A pot? My blackberry experiment didn't take. Something about being here in WI by the lake makes a lot of things funky. But a pot...I might do better w/it in a pot...

Farmer's Daughter said...

Invasive plants often grow along roadways, because they grow faster than the native plants that have to deal with natural biological contols.

And you really should NOT eat berries from along the roadways. There are heavy metals in the soil that are picked up by the plants, which come from years and years of car exhaust.

Old Wise One said...

They should do OK. We have a blueberry and Satsuma in containers. Use a much larger container than you need to allow for new cane growth and to give a cushion for the days you forget to water. One thing we have found is fruits require more fertilizer to produce in a container. If you choose the urine idea you will appreciate the thornless variety when peeing in the container - LOL.

Dale said...

I'll put up with the thorns for the best tasting berries to be had. Wild blackberries are right up there with home grown watermelons for Summer favorite things.

Farmer John said...

I've been growing berries in 15 gallon containers for a few years now. Thornless, thorned, blackberry, raspberry, logan berry, ... I have 8 different varieties. I don't get buckets full, but I get a few cups full here and there, and they all ripen at different times so there is usually something ready to pick all summer long.

I'm also ready to start divining up the canes and start new buckets. I've even rooted some cuttings from a couple of them.

So my advice? Go for it!!!

Farmer John said...

P.S. Just try to stay AWAY from the Himalaya Berry that grows wild all over the west coast. It's VERY invasive and almost impossible to get rid of since it spreads from seeds in bird droppings as well as creeping roots and vines that will root. It has the nastiest thorns too!

Jen said...

I've had raspberries in pots for three or four years. Some in 5-to-7 gallon pots, some in 10-ish gallon size. I should re-pot this year with new soil. I'll ditto what someone else said about needing to watch the watering; and I need to re-pot this year with some new soil. But they flower and fruit just fine, And send up new canes every year.

I have had a couple root through the pot bottom and send new canes outside the pot. More canes for fruit!

Kimberly said...

We've just done raspberries here, but they do spread. Of course, I LOVE that!

Eren said...

Oh, I will patiently follow your experiment. We have a blackberry bed and I am constantly digging up the new growth that come up in my yard and other flower beds.

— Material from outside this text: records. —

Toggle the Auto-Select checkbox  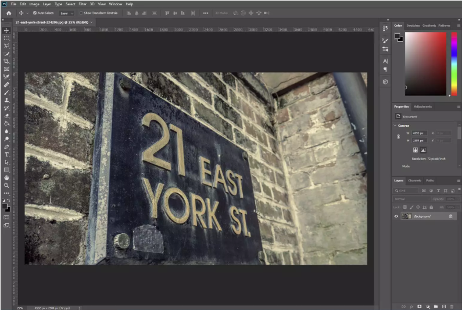click(x=35, y=13)
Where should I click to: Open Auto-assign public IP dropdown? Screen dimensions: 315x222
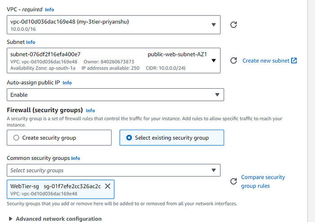tap(115, 95)
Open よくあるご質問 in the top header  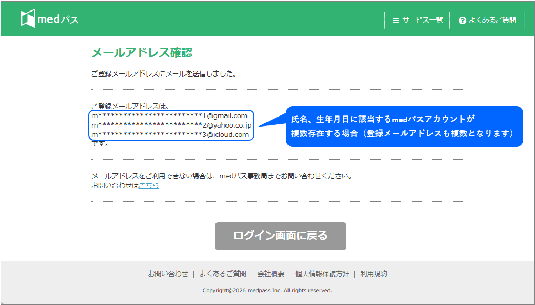pos(492,20)
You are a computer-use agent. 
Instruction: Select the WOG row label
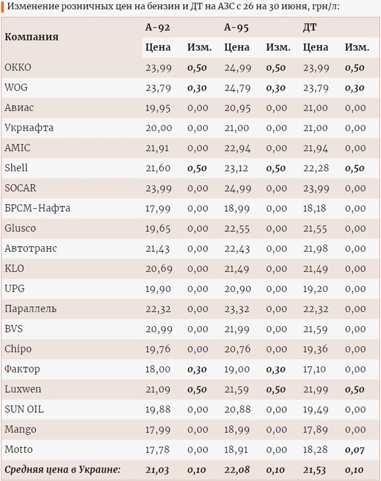point(16,88)
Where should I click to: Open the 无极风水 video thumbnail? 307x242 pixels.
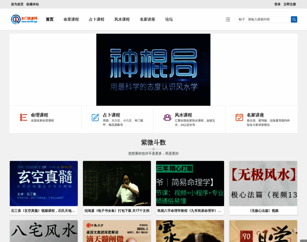[263, 184]
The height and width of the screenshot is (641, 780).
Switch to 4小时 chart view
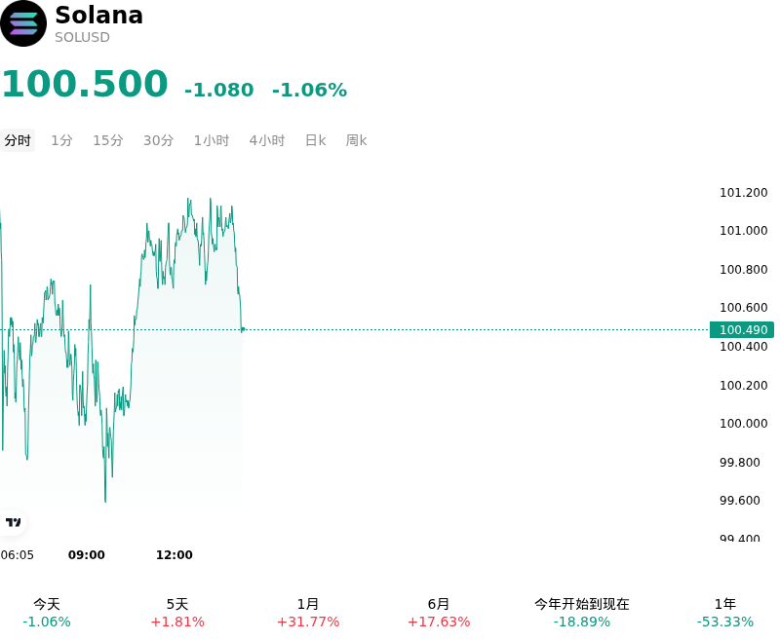(267, 140)
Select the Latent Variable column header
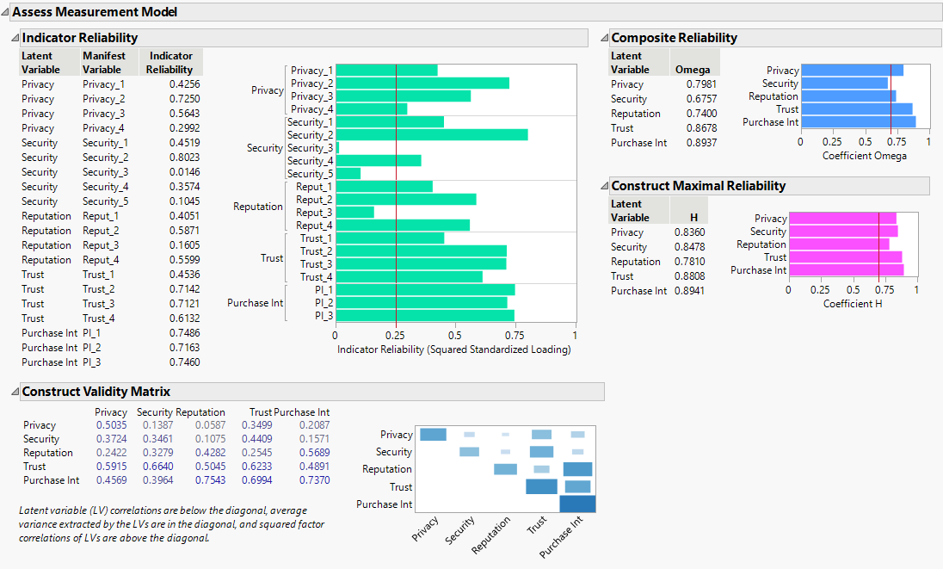The height and width of the screenshot is (569, 943). point(39,61)
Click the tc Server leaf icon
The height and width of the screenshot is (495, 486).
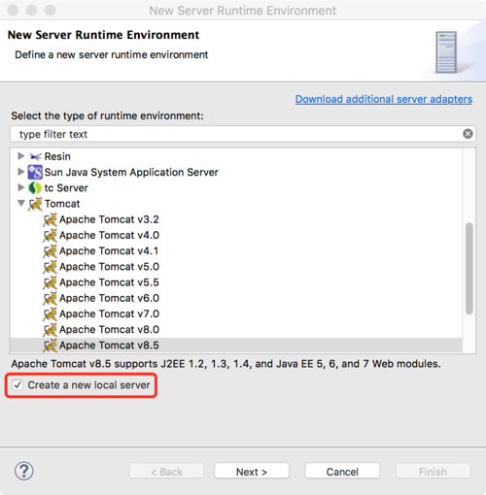(x=35, y=188)
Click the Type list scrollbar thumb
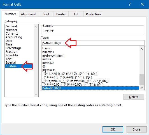Image resolution: width=149 pixels, height=135 pixels. click(141, 79)
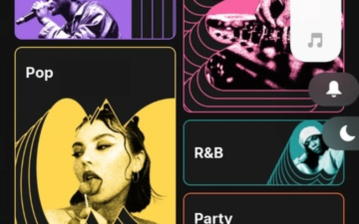The image size is (359, 224).
Task: Select the Party genre card
Action: pyautogui.click(x=264, y=208)
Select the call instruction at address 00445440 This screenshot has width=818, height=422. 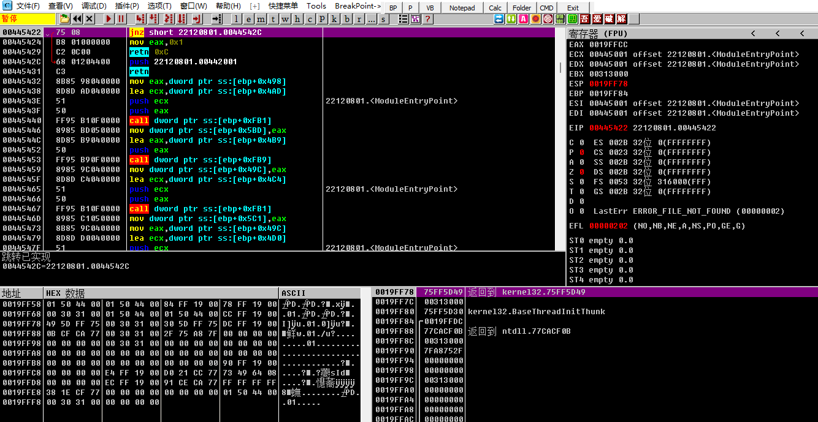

But the berries in the summer are SO worth my trouble.

i heart spinning said...

Hi Crunchy,
I can attest that you do need AT LEAST a 10 gallon container for these. I've had my raspberries in a 5 gallon for about 2 years now and they end up yellowing and withering every year and only producing like 3 berries. I'm going to end up putting those in the ground once I confirm that they're not going to take over my whole yard, since I'd rather have berries than wilted withered yellowed leaves and 4 berries per year. I can also attest to the fact that the plant has profusely multiplied in it's little container just in that small amount of time. It's probably insanely pot bound and can't wait to be free. I'm in Seattle too so hope that helps.